Running external Ruby code from Vagrant
The Story
Like a lot of Chef users, I’m using Vagrant for testing my cookbooks. I’m also using Berkshelf for providing the Vagrant box with the cookbooks it needs.
Until recently, I was happy using the ChefDK-provided Berlshelf (v4.0.1). I stopped being happy when running berks
started consuming CPU for ~5 mins and then failing when my Berksfile
contained multiple sources (the Chef Supermarket and my private Chef server).
While troubleshooting it I’ve learned that there’s an issue with the native dependency graph solver, and I won’t be able to fix it in less than a week.
I also noticed that the latest version of the Berkshelf gem (v4.1.1) had no such issues (unless I’m mistaken, it’s because it switched to the native Ruby graph solver).
The next logical step was migrating to the new version of Berkshelf
Attempting to upgrade Berkshelf in the ChefDK
I firstly tried working inside ChefDK by upgrading its version of ChefDK.

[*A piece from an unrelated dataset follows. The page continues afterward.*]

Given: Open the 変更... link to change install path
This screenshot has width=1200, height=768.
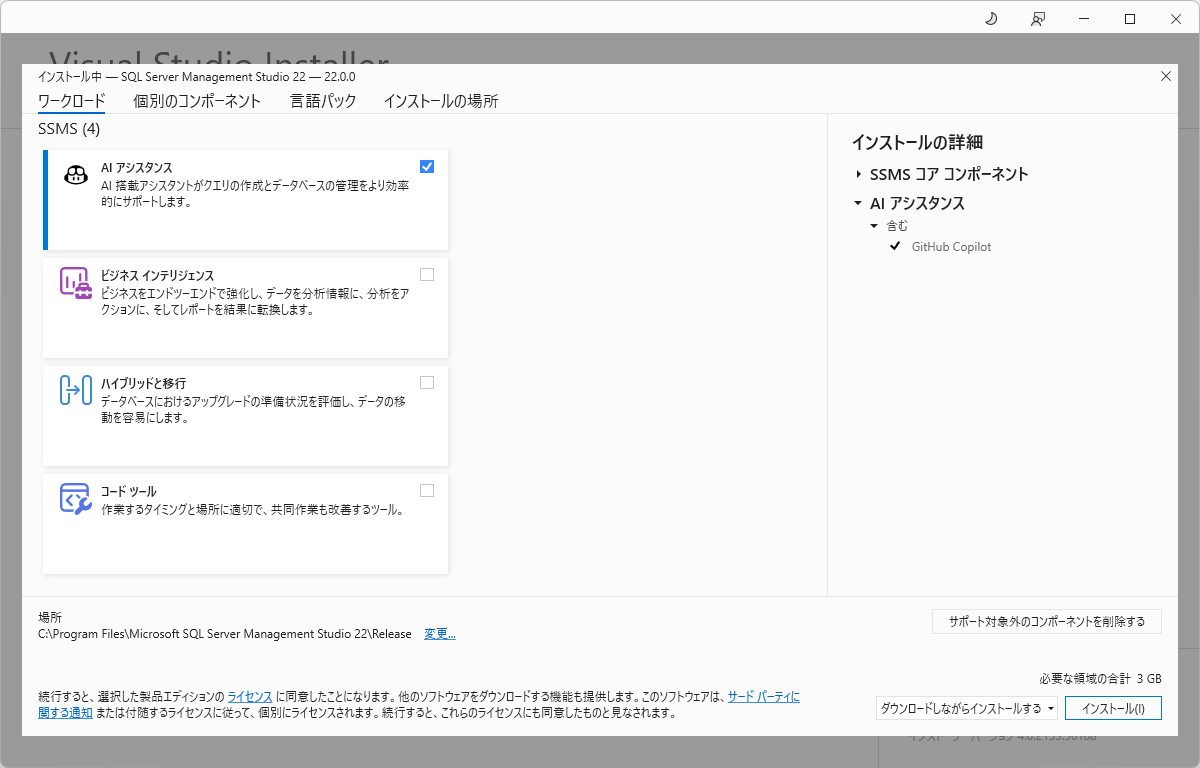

This made me learn several interesting things:
- The
/usr/bin/berks
file (actually/opt/chefdk/bin/berks
) loads specific versions of Gems.
This means that even if I install the new version of Berkshelf correctly, I’d have to modify this entry point, and it won’t be trivial. - The ChefDK Ruby environment is configured to install new Gems into the User’s home directory (using
GEM_HOME
).
I’m not sure why (something related with developing gems?) - The only way I could execute the new Berkshelf gem “properly” inside the ChefDK was using a
Gemfile
and something likechef exec bundle exec Berkshelf
, which was really annoying
Eventually I decided that the comfort of working inside the ChefDK isn’t worth the effort, as taking a clean Ruby 2 environment (e.g. using RVM or Bundler) and installing the Berkshelf Gem inside was effortless.
This worked well for non-Vagrant usage (e.g. calling it from Jenkins), but I still had quite a lot of work.
Running Ruby in Vagrant
My second issue was with running any Ruby code from inside Vagrant.
As any Vagrant-Berkshelf veteran knows, the workflow goes something like this:
- User runs some command requiring provisioning, like
vagrant up
- Vagrant calls the
vagrant-berkshelf
methods pretty early in the Vagrant workflow (afterVagrant::Action::Builtin::ConfigValidate
) vagrant-berkshelf
runsberks install
to locate all relevant cookbooks and generate theBersfile.lock
vagrant-berkshelf
callsberks vendor
to make a directory containing all cookbooks that the VM needs, which will be accessed by the Chef client on the VM And so forth
This workflow heavily depends on Vagrant executing Berkshelf, which works with ChefDK’s Berkshelf because its entry point is “environment-variable proof”:
#!/opt/chefdk/embedded/bin/ruby
#--APP_BUNDLER_BINSTUB_FORMAT_VERSION=1--
ENV["GEM_HOME"] = ENV["GEM_PATH"] = nil unless ENV["APPBUNDLER_ALLOW_RVM"] == "true"
#...
Compare this to the “normal” entry point generated by Gems:
#!/usr/bin/ruby2.0
#
# This file was generated by RubyGems.
#
# The application 'berkshelf' is installed as part of a gem, and
# this file is here to facilitate running it.
#
require 'rubygems'
version = ">= 0"
if ARGV.first
str = ARGV.first
str = str.dup.force_encoding("BINARY") if str.respond_to? :force_encoding
if str =~ /\A_(.*)_\z/
version = $1
ARGV.shift
end
end
gem 'berkshelf', version
load Gem.bin_path('berkshelf', 'berks', version)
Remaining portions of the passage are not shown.